Battle Through Time is an album that you can put on, walk out on to make a cup of tea, take the washing in, run for a leak, clip you toe nails and then come back to and feel as though you haven’t missed a single lick. It’s uneventful and generic riffs, while impassioned and definitely classy, tend towards hitting the same hoop. Which is great in a game of basketball but when you’re shooting to third base you want to reign on the pitch.

While Undrask push competitive riffing on their freshers fare the technical prowess is for the most part empty and superficial. As the songs are arranged around the incoherent wail of the lead guitar swinging in and out of range the rest of the ensemble is shadowed by its lead, which apart from decomposing the rhythms doesn’t actually do much in the way of innovating the pieces and instead sprints around like a manic cat playing charades with your vocabulary.

If you ever wanted a musical representation of too much of a good thing then heed no further. With the high register being hit more than pornhub at christmas time the lead begins to take off from the rest of the ensemble leaving you wondering if it was a bird, a plane, or just a secret Nazi experiment from the dark side of the Antarctic. Clearly neither but its placement in the mix speaks more than the actual singer who other than providing a staccato syncopation is drowned in the mid-range while channeling the narrative and warring it like a forced duet.

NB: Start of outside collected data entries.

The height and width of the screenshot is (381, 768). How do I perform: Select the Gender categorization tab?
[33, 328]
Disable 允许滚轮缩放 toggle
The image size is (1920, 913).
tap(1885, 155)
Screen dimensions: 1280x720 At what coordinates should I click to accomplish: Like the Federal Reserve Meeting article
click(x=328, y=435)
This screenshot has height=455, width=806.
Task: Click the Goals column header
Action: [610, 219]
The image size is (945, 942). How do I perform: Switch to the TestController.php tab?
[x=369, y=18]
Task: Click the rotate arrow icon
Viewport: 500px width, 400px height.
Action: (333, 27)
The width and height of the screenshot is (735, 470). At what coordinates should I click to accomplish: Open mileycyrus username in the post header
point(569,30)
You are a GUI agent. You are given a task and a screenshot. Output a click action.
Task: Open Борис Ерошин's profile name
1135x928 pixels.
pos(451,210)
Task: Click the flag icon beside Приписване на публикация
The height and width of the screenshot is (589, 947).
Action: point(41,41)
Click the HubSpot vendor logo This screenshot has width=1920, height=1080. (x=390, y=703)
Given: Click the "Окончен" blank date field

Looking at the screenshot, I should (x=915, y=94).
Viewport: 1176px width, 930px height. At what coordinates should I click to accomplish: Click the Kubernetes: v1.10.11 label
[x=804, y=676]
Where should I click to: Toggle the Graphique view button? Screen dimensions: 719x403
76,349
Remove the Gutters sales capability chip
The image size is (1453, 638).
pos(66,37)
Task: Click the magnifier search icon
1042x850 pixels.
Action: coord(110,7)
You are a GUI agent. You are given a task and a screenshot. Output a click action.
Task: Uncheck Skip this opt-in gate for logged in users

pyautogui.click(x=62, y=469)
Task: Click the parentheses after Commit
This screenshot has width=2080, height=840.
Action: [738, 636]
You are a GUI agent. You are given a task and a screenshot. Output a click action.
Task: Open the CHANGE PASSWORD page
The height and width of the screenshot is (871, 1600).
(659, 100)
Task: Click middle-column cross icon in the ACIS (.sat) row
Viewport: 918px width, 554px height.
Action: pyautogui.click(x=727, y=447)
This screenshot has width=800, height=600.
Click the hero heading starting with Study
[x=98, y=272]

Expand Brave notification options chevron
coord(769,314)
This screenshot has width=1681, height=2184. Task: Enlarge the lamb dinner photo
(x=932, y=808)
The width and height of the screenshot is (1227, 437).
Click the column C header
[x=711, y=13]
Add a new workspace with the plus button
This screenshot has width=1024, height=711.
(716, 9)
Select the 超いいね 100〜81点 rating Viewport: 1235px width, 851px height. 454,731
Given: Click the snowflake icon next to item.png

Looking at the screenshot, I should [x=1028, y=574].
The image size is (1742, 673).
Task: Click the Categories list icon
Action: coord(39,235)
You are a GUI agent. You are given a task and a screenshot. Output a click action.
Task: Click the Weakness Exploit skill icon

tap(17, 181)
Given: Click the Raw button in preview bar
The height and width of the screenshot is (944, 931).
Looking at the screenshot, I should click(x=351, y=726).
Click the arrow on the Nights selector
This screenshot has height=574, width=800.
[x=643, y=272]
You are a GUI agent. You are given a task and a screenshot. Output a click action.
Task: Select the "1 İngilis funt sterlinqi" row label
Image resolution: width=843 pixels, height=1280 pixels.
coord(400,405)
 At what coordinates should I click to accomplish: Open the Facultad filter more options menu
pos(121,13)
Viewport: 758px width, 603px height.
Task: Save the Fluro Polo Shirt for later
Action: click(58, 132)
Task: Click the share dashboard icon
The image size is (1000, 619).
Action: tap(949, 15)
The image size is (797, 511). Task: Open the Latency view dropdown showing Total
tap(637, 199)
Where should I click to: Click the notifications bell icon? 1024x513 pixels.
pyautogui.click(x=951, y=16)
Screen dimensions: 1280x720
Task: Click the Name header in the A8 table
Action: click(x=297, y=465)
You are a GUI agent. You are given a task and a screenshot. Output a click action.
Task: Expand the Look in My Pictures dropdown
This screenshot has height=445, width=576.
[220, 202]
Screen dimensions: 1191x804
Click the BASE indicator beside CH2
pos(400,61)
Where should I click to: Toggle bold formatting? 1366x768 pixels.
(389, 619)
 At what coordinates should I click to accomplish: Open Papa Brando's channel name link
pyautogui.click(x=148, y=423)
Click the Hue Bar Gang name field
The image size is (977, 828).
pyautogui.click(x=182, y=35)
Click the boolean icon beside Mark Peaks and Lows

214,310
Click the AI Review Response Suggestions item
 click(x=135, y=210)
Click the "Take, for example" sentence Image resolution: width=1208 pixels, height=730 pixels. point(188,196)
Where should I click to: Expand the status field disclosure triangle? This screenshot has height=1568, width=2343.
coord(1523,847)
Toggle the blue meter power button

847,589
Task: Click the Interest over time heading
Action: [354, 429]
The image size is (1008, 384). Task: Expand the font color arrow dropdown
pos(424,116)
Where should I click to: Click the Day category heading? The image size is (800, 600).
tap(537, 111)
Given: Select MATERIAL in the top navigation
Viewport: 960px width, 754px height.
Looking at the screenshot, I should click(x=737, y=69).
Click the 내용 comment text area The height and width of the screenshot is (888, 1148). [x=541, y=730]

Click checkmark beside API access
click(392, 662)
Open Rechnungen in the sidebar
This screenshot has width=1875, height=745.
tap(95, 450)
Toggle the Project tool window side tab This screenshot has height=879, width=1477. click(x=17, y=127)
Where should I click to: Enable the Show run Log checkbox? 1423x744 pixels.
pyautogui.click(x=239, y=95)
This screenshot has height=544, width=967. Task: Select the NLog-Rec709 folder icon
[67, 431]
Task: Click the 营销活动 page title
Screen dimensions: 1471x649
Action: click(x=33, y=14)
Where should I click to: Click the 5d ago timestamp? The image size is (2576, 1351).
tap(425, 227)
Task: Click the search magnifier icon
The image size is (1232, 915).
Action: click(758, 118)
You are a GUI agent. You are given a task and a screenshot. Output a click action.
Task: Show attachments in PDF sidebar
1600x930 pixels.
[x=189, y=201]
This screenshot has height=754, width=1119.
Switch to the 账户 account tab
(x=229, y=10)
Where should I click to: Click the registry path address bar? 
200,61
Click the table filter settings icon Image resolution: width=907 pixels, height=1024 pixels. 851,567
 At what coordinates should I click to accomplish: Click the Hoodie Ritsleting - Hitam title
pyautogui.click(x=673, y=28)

As memories are like a jigsaw so too is Battle Through Time. As each piece is placed it leaves you wondering if ‘that should have went there’ where the interplay between the instruments sound as though their formation was made by using a pair of dice and a Myfarog character sheet.

6/10

About David Oberlin 519 Articles
David Oberlin is a composer and visual artist who loves noise more than a tidy writing space. You can often find him in your dankest nightmares or on twitter @DieSkaarj while slugging the largest and blackest coffee his [REDACTED] loyalty card can provide.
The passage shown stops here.